Geppe Inserra coglie sempre nel segno.
La questione, posta all'attenzione dell'opinione pubblica e della Magistratura dal gruppo di attivisti CINQUE STELLE FOGGIA (primo firmatario Franco Cuttano), è l'emblema di una città e di una classe politica che meritano le nostre attenzioni, nel bene e nel male.
I cittadini sono indignati, è giusto che lo siano, verso le Istituzioni regionali che hanno impedito di rendere veramente operativo lo scalo foggiano. Partire dal monumento "il volo" per restituire alla città di Foggia e alla sua provincia lo storico aeroporto 'Gino Lisa' è cosa buona e giusta.
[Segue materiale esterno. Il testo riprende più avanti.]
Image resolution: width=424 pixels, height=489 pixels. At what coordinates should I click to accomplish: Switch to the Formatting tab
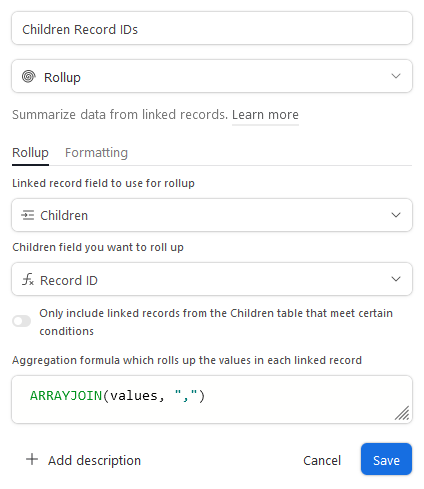tap(96, 153)
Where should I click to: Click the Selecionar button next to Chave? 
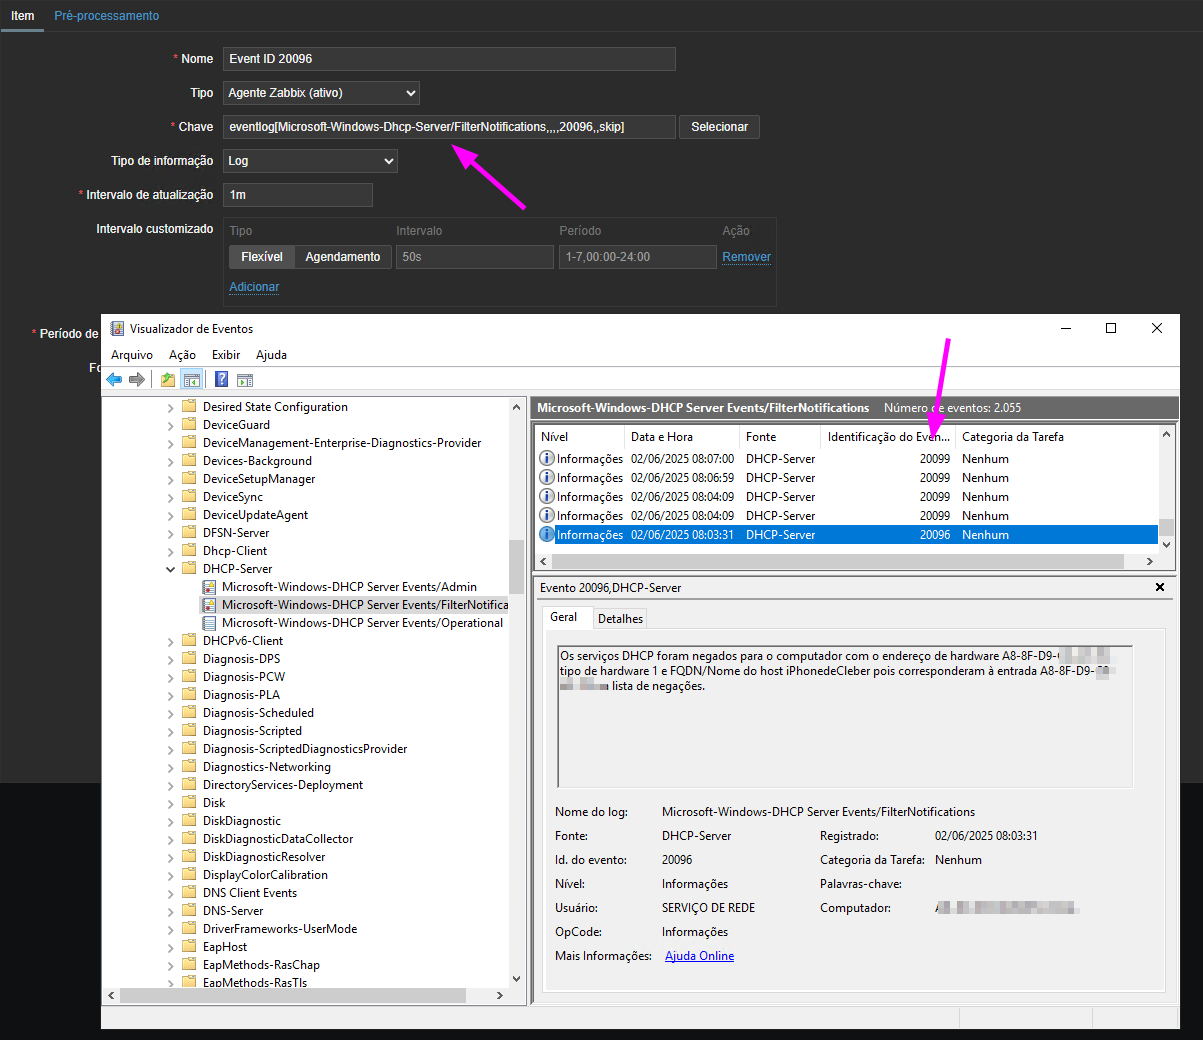[x=719, y=127]
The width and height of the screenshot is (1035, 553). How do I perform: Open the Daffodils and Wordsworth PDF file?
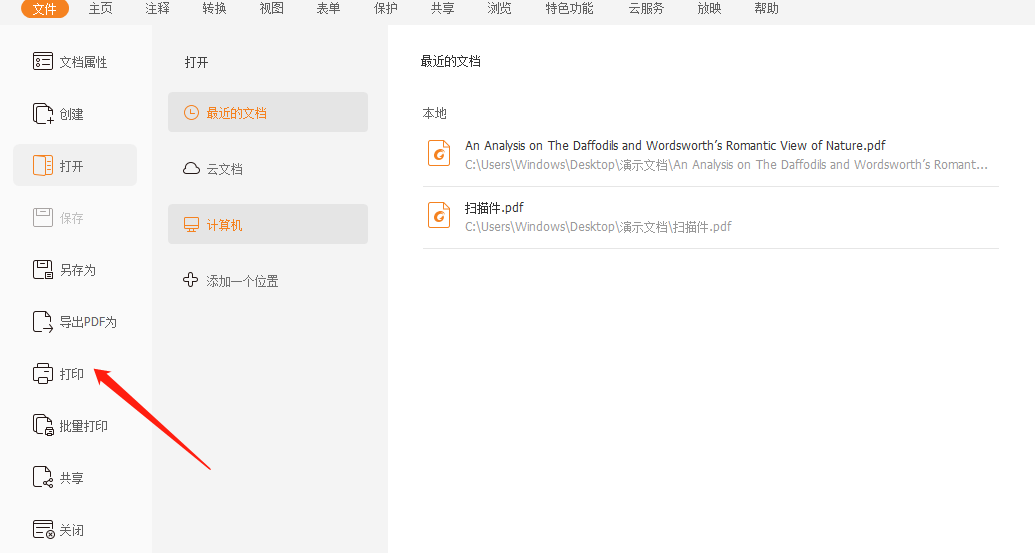point(675,146)
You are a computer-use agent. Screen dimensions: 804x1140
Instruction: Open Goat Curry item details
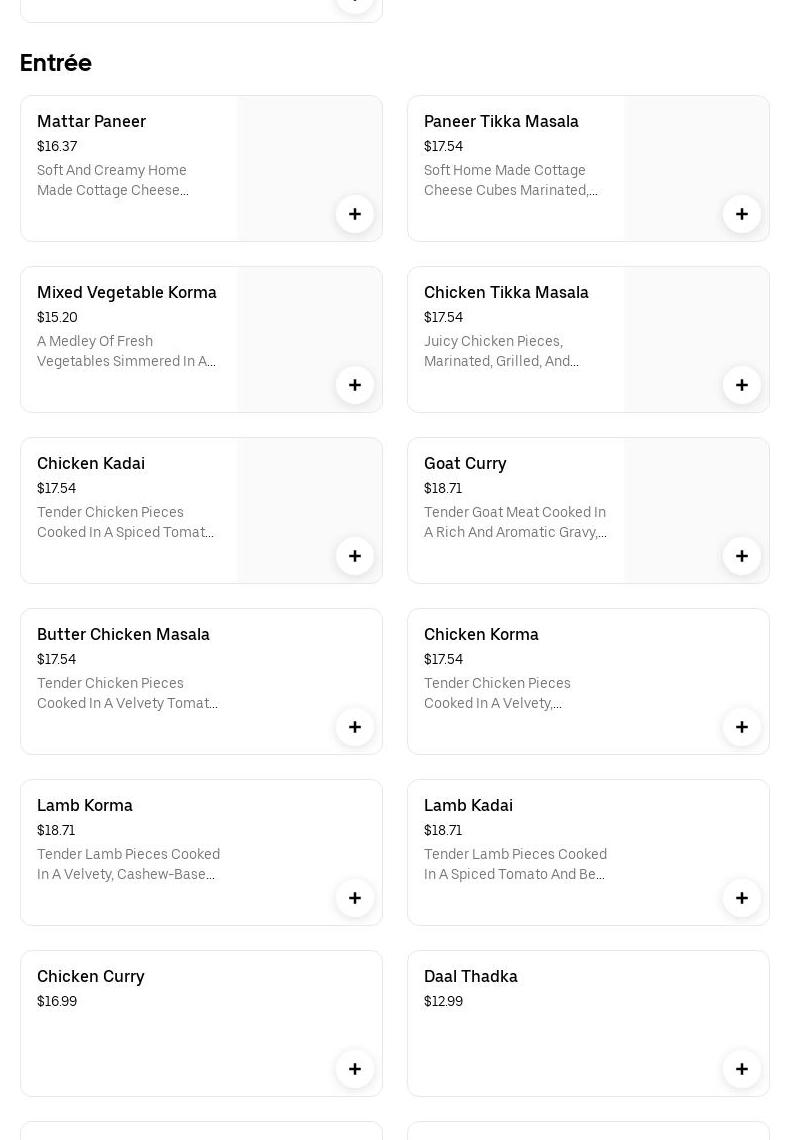(465, 463)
Abbiamo necessità di tornare a intercettare i flussi turistici in direzione del nostro territorio. Degli squallidi, piccoli "anonimi", incapaci di esprimere contenuti non mi preoccuperei. Non sono neanche giudicabili, semplicemente perché non esistono.
Nunzio Lops – Foggia
"Il Volo", opera d'arte che da piccolo mi rendeva felice, forse perché sapevo che ero all'aeroporto e potevo vedere volare i tanti giganti dell'aria. Un'affascinante momento che ogni bambino ha sognato nel suo mondo fiabesco e che ora noi foggiani non possiamo farlo rivivere ai nostri figli.
Senza entrare nel merito se sia più giusto il "Gino Lisa" o la pista di Borgo Mezzanone, o per assurdo (la solita boutade propagandistica di politici in cerca di voti) quella di Amendola, che tutti sappiamo coperto da vincolo NATO, la stupenda scultura de Il Volo doveva rimanere a prescindere nel luogo dove era incastonata come una perla. E ciò lo dobbiamo alla nostra classe dirigente, politica e imprenditoriale, che da anni non sa compiere, o vuole farlo, il proprio dovere: valorizzare la Capitanata. Bene le denunce, bene il grido popolare, bene i media, ma ci vuol di più. Smuovere coscienze è prioritario, rendere partecipi i giovani a riappropriarsi dei loro e nostri valori, etici-morali-economici è il passo che si dovrebbe compiere, semmai reagendo con l'arma più democratica che il popolo ha: il voto, sempre che la democrazia sia superiore al clientelismo. Forse l'ora è propizia anche come risposta alla demagogia e populismo messo in campo da faziosi e fanatici pseudo politici, giullari di corti che invece di divertire il popolo gridano "al lupo al lupo" incamerando consensi volubili per poi perderli al primo e vero appuntamento serio della politica. Piuttosto pensiamo a rafforzare quello che c'è e che da decenni ci ha contraddistinti con il senno e non con l'arroganza e l'offesa, con la partecipazione e la condivisione allontanando chi sotto mentite spoglie ha promesso fumo. Diamo forza a persone che nella loro semplicità e coraggiosa evidenza vorrebbe cambiare questa società corrotta, cambiare una Foggia deturpata e stuprata, dando fiducia a chi con l'inclusione e la fratellanza crede nei valori tramandati dai padri che hanno vissuto il '43. E come avvenne l'indomani di quel 22 luglio del 1943, ricominciamo a ricostruire la nostra cara amata Foggia, ricordando chi senza divise ha difeso e liberata una città sventrata. Valori, ricordi e amor di patria e per la propria terra, gli ingredienti per la rinascita di Foggia e …chissà per ridare "Il Volo" ai foggiani.
…Ah quanto vorrei mostrare a mio figlio le cose belle che vidi io da piccolo qui nella nostra Foggia.